Kenney Fills Out the Gubernatorial Landscape
New Hampshire Gov. John Lynch, a Democrat, has drawn a Republican challenger who, at the very least, sounds feisty. From the Concord Monitor : Calling himself ...
New Hampshire Gov. John Lynch, a Democrat, has drawn a Republican challenger who, at the very least, sounds feisty. From the Concord Monitor :
Calling himself a "New Hampshire kid," Republican state Sen. Joseph Kenney filed to run for governor yesterday. His first act as a candidate: signing on to a voluntary spending cap of $1.2 million and challenging Gov. John Lynch to do the same.
"I'm going to impose spending limits on this campaign," Kenney said. "And as governor, I'm going to impose spending limits on the state of New Hampshire."

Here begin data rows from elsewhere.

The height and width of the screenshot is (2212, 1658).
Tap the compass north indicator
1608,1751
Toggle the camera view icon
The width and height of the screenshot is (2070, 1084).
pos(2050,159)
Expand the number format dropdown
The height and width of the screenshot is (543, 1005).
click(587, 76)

Kenney, an Iraq war veteran and 14-year legislator from Wakefield, said the state's social and economic identity is at stake in this election. "I see our state drifting away, turning into northern Massachusetts," he said. "Someone has got to take on John Lynch, and I can't think of any other, better person than a United States Marine who grew up in New Hampshire."
From the standpoint of a political junkie, one of the refreshing developments over the past few months has been the increase in interesting gubernatorial races. Indiana, Missouri, North Carolina and Washington were always going to be competitive, but now we have Vermont, where the house speaker is challenger the governor, and Delaware, where the Republicans finally found a strong candidate.
Montana, New Hampshire, North Dakota and West Virginia probably won't be close, but each governor is being challenged by a current or former state legislator, which should lead to substantive campaigns. Even in Utah, Democrats have found someone reasonably credible to run.